Francis Durbridge’s “The Other Man” September 20, 2008Posted by dorigo in books, music, personal.
Tags: movies, TV
Yesterday I watched the fifth and last part of a long TV movie, “Lungo il fiume e sull’acqua” (along the river and on the water), an italian rendition of Francis Durbridge’s novel “The Other Man” (1958). The movie, produced by RAI (the italian national TV) in 1972 and directed by Alberto Negrin, had been shown on italian TV in January 1973, achieving a big success, with 20 million people watching.
The movie is a spy story with a very complicated plot (spoiler alert -avoid this paragraph if you will one day watch the movie). It unfolds in Hampton, a small town south of London, where the corpse of an italian scientist, Morani, is found in the “Happy Time”, the house-boat of a friend, his face maimed by blows. Police inspector Mike Ford (Giorgio Albertini, bottom right in the poster above) investigates with the help of his brother-in-law Bob (Renato de Carmine), who is a retired policeman visiting Ford. They are soon led to Henderson (Sergio Fantoni, left in the poster), a professor of science at the Hampton college, who has been seen around the house-boat after the homicide, and who had been a colleague of Morani. A beautiful young lady who owns a boat next to the Happy Time, Billie (Nicoletta Machiavelli) also saw Henderson carrying a body inside the boat, but she does not tell it to the police. She is found dead in the river a few days later. Everything converges against Henderson, especially after Billie’s brother is also found dead in the college -he was blackmailing Henderson using Billie’s diary. Instead, it turns out that Henderson has been collaborating with MI5, the secret service. With the help of Henderson the team had tried to hide Morani, who had discovered a very important formula for de-salinizing sea water, a project worth the interest of a criminal organization of industrial espionage. MI5 had organized the fake death of Morani, who was to be brought to Canada, but the criminals had found Morani and kidnapped him. In the end, Billie’s diary betrays Bob, who is the head of the espionage organization. Bob is shot by Henderson during a gun confrontation with Ford, but Ford then finds proof among Bob’s belongings that Henderson had been the mole, informing Bob’s organization of the location of Morani. Henderson is arrested, and Morani is free.

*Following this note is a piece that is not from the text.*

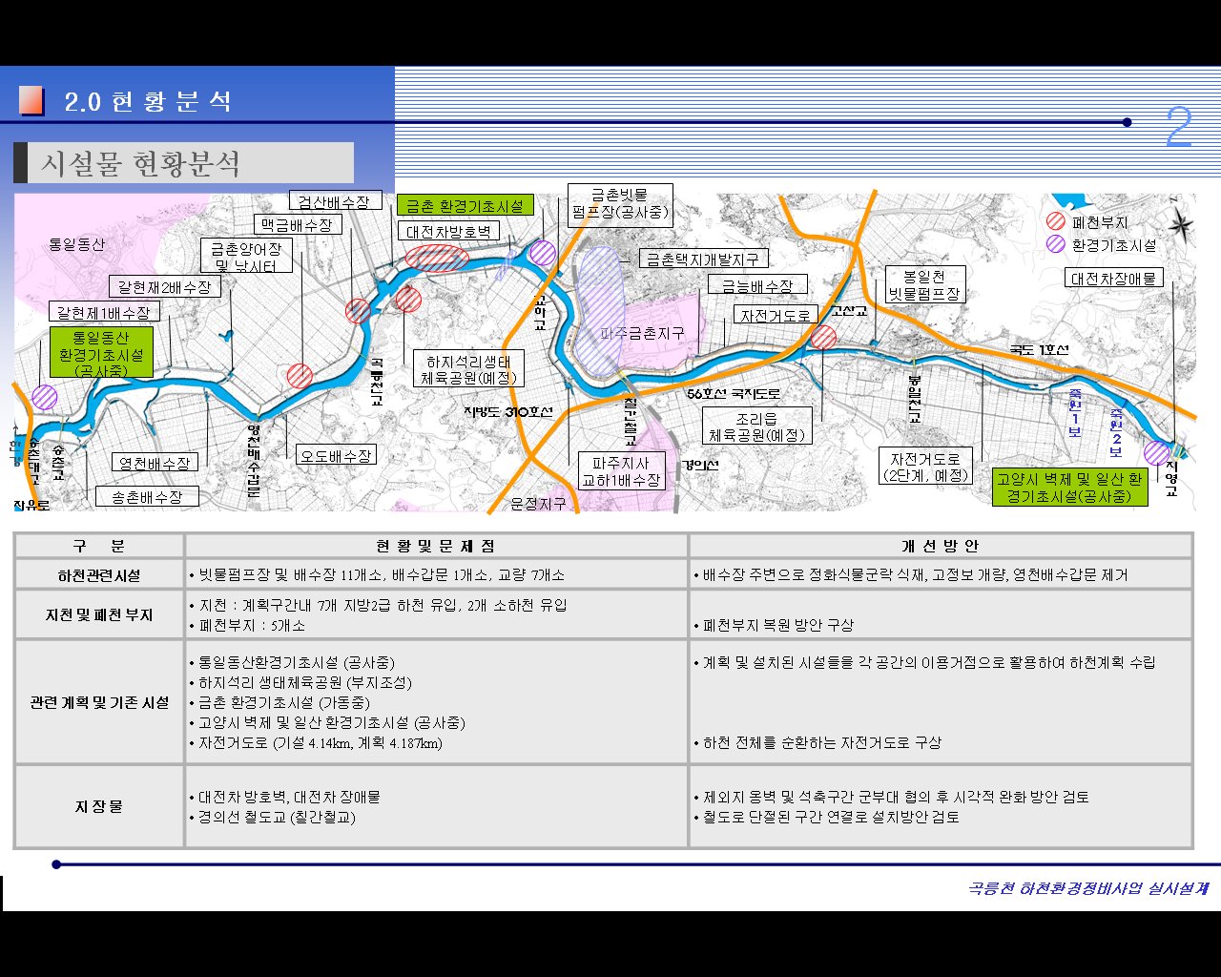Screen dimensions: 1221x977
Task: Click the large purple hatched 금촌택지개발지구 area
Action: pos(599,310)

In 1973 I was a seven-year-old kid, and I watched the episodes with my brothers and parents on the BrionVega TV set which my father had bought not long before. I did not understand much of the plot at the time, but a few images of the movie stuck in my memory. There are actually several reasons why that movie got stuck in my mind. First of all, there was a lot of tension in my family in 1973: my mother was about to part from my father, and I would soon go and live with her.
Second, the soundtrack is the beautiful, sad song by Don Mc Lean “Vincent”: every time I hear that song it reminds me of the TV movie. Third, the journalist in the movie (played by Francesco Carnelutti, right) plays with pencils with his fingers in a way that I’ve learned to imitate in my youth – I saw that trick in the movie first. Basically, you keep the pencil between the fingers of one hand, and rotate it without using the thumb. With some practice, you can keep the pencil moving endlessly.

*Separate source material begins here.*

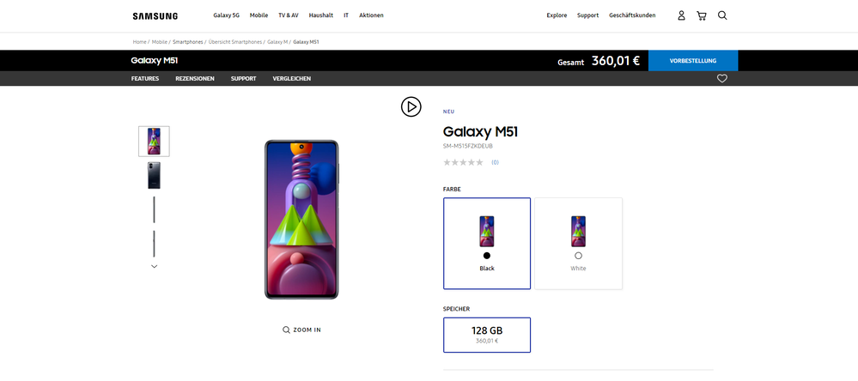The image size is (858, 381).
Task: Play the product video
Action: click(411, 106)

Watching the movie episodes was a dive in the past for me. It was definitely a strong emotional experience. Of course, now the bit of mystery which surrounded the story is gone, and the whole thing has lost some of its charme. However, I am quite happy I did it. It took me a while to find the two DVDs for sale: the movie was never commercialized, and it rested on a dusting RAI archive. However, it turns out that it was finally fished out of oblivion and broadcast less than a year ago on a pay-TV channel. Somebody recorded it and is now selling it online.
My obsession with this story is not over, however: yesterday evening I found a used copy of the 1958 novel by Durbridge on Amazon.com.uk, and I bought the book. I am curious to see how different the plot is in the novel.